Over the past 64 years (1948-2011), that is exactly what has happened. During the 34-year period from 1948-1981, the Federal discount rate increased-not every year, but as a general trend, as shown in Figure 1. In 1948, the Federal discount rate was 1.34 percent, and by 1981, it was 13.42 percent. During this time frame of rising interest rates, the 34-year average annualized return for U.S. bonds was 3.83 percent. The year-to-year performance of U.S. bonds is represented in the graph by the vertical bars.
Starting in 1982, the Federal discount rate began its downward trend. At the end of 2011, the rate was 0.75 percent. During the last 30 years (1982-2011), the average annualized return of U.S. intermediate bonds has been 8.98 percent (see Figure 1).
Clearly, the last 30 years have provided a wonderful environment for bonds to perform well as the Federal discount rate steadily descended. Interestingly, U.S. stocks (represented by the S&P 500 Index) performed essentially the same during both periods. From 1948 to 1981, when interest rates were rising, the S&P 500 Index had an annualized return of 11.00 percent. During the recent 30-year period of declining interest rates, the S&P 500 Index generated a 10.98 percent annualized return. Whereas bond returns are markedly impacted by interest rate movement, stocks are largely immune—they march to a variety of drummers. Furthermore, cash (as represented by the three-month T-bill) averaged 4.49 percent during the 34-year period of rising interest rates, and 4.88 percent during the 30-year period of declining interest rates.

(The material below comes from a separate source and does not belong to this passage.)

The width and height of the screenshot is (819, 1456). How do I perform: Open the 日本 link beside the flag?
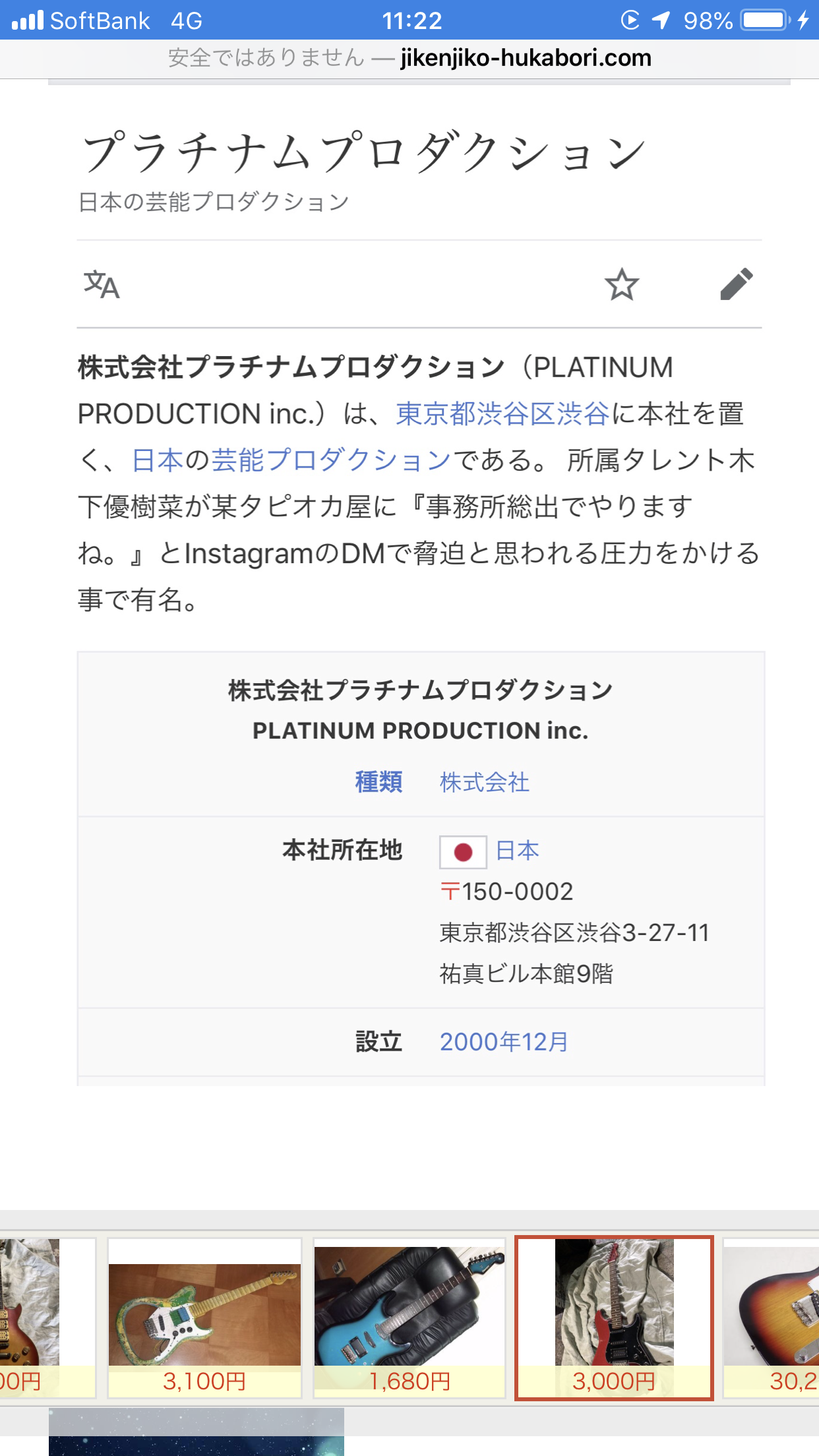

With this review of history now in mind, the question of the day is, If I expect interest rates to rise, should I avoid bonds going forward?
First, let’s clarify something. Are we talking about avoiding bonds as our only investment asset, or, are we talking about avoiding bonds as one of the asset classes in our overall asset allocation models? I will assume we are talking about the latter question. To those who invest all their money in one asset class-such as a 100 percent stock portfolio or a 100 percent bond portfolio—this article is not for you.
Let me demonstrate. A one-asset portfolio that held only U.S. bonds (U.S. intermediate government bonds from 1948-1975 and the Barclays Capital Aggregate Bond Index from 1976-2011) was clearly impacted by the period of time. During the 34-year period of rising interest rates, a nondiversified all-bond portfolio averaged 3.83 percent per year, whereas during the last 34 years, it would have produced an average annualized return of 8.98 percent (see Figure 2). Realistically, a one-asset portfolio is not a prudent design.
How about a two-asset portfolio? Let’s assume the classic “balanced” design with a 60 percent allocation to stocks (S&P 500) and a 40 percent allocation to bonds (rebalanced annually). As shown in Figure 2, the differential in performance between the two time periods (1948-1981 and 1982-2011) is much less dramatic, but it clearly favors the more recent 30-year time period, which was more favorable to bond performance-which affected 40 percent of the two-asset portfolio.